Recast the stretch of records below from the line containing "Given: Click the" through the line containing "[x=75, y=567]" as a numbered list, skipping any blank lines.

#### [DATASET ENTRIES]

-- Begin --

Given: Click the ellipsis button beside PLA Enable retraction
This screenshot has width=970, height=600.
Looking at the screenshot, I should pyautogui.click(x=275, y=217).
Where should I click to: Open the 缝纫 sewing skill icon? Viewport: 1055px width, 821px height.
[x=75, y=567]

-- End --
-- Begin --

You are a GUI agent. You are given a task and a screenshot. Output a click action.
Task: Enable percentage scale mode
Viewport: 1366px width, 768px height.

-- End --

#### [EXERCISE OUTPUT]
1. Given: Click the ellipsis button beside PLA Enable retraction
2. This screenshot has width=970, height=600.
3. Looking at the screenshot, I should pyautogui.click(x=275, y=217).
4. Where should I click to: Open the 缝纫 sewing skill icon? Viewport: 1055px width, 821px height.
5. [x=75, y=567]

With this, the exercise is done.